Assignment >> This exercise calls for the records to be repeated in full, exactly as written.

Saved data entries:
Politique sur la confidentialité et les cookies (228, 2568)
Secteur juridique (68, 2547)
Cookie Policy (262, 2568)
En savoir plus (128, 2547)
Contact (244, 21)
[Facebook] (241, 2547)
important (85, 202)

Result >>
Politique sur la confidentialité et les cookies (228, 2568)
Secteur juridique (68, 2547)
Cookie Policy (262, 2568)
En savoir plus (128, 2547)
Contact (244, 21)
[Facebook] (241, 2547)
important (85, 202)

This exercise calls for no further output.